Morrissey Boulevard

The Morrissey Boulevard is a designed as a six-lane Parkway coastal road in Boston's Dorchester, Massachusetts in the United States. The road is managed by the Department of Conservation and Recreation (DCR ) and is part of the Metropolitan Park System of Greater Boston.

Route

The Parkway begins in the south at Neponset Circle, where he provides connection to the Southeast Expressway ( identical route of U.S. Highway 1 / Interstate 93 / Massachusetts Route 3 ) and the Massachusetts Route 3A and 203. The road from there north through the districts of Neponset and Popes Hill, which is located on both sides of the street commercial areas, and splits before the underpass under the tracks of the MBTA Red Line in two separate, each three-lane roadways that after the underpass again converge. In this way, at this point, where once the Popes Hill station of the Old Colony Railroad was, by connecting ramps also a change of direction possible. In the northbound carriageway is also on the Tenean Street a driveway to Tenean Beach, part of the reserve Dorchester Shores Reservation.

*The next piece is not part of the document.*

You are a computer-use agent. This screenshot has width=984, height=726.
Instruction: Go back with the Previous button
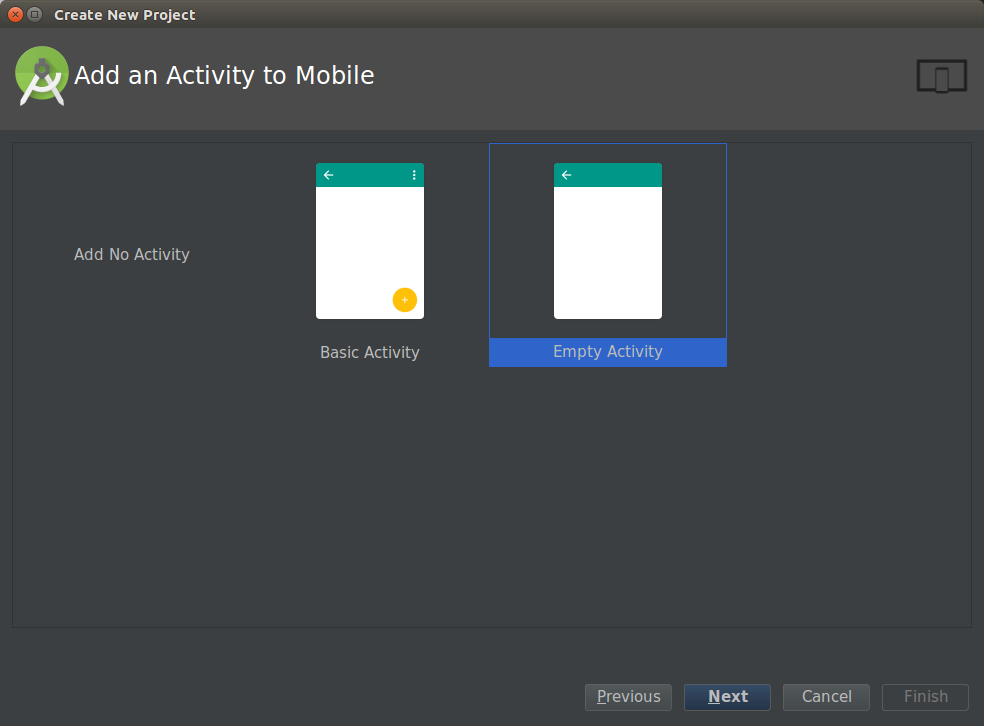click(628, 697)
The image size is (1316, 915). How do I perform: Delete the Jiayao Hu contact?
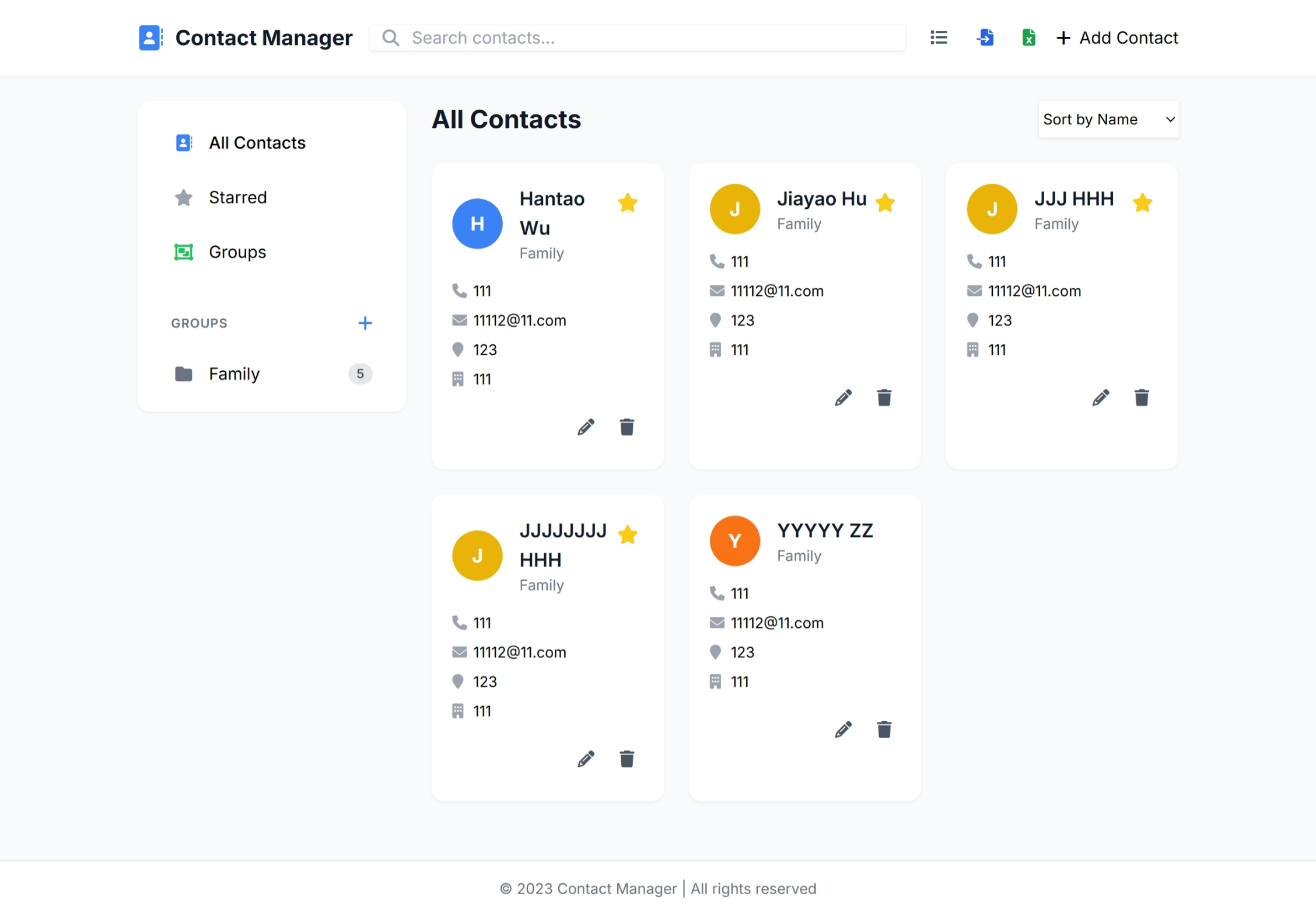(x=884, y=398)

The Morrissey Boulevard leads for approximately 0.5 mi ( 0.8 km ) further north through the densely built-up commercial areas to Freeport Street, where it passes again under the Expressway. On the eastern side of the underpass, an exit from the Expressway north direction leads to the Morrissey Boulevard. There also is a highly visible, 140 ft ( 42.7 m) high tank for liquefied natural gas, which was decorated by the artist Corita Kent with her ​​work Rainbow Swash, which is the largest protected by copyright artwork in the world.

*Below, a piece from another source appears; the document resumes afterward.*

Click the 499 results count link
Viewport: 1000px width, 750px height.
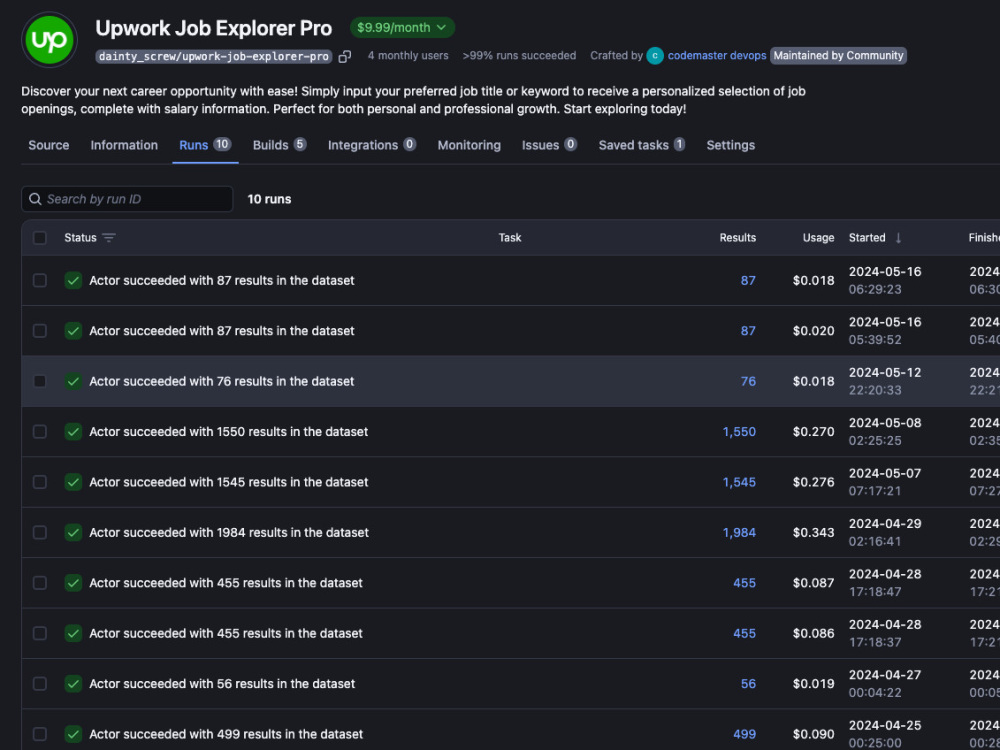click(x=744, y=734)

The Parkway continues across the bascule bridge John J. Beades Memorial Bridge in the Savin Hill Bay, where in particular the beaches Savin Hill Beach and Malibu Beach and the Savin Hill Yacht Club and the war memorial for Vietnam veterans are accessible that in the immediate neighborhood are to Savin Hill and part of the Boston Harbor Walk are.

In the course of Morrissey Boulevard passes among others at the University of Massachusetts Boston, Boston College High School, the John F. Kennedy Presidential Library and Museum and the Boston Globe. The road ends at Kosciuszko Circle at Columbia Point, where she provides connection to the Day Boulevard and Columbia Road.

History

The first documents the road dating back to the year 1906, when it was designed as an urban parkway along the course of the Old Colony Railroad as a bypass road for motorists in the direction of Quincy and South Shore. Planning continued for nearly two decades and could be completed only in 1924. At this time, the Old Colony Road Parkway called.

The originally planned route parallel to the tracks, however, was not realized, as made ​​in the meantime land fills allowed a better reacted route along the shoreline of Dorchester Bay. In 1951 the street was renamed William T. Morrissey Boulevard to remember the same, former chairman of the Metropolitan District Commission ( predecessor of the Department of Conservation and Recreation ).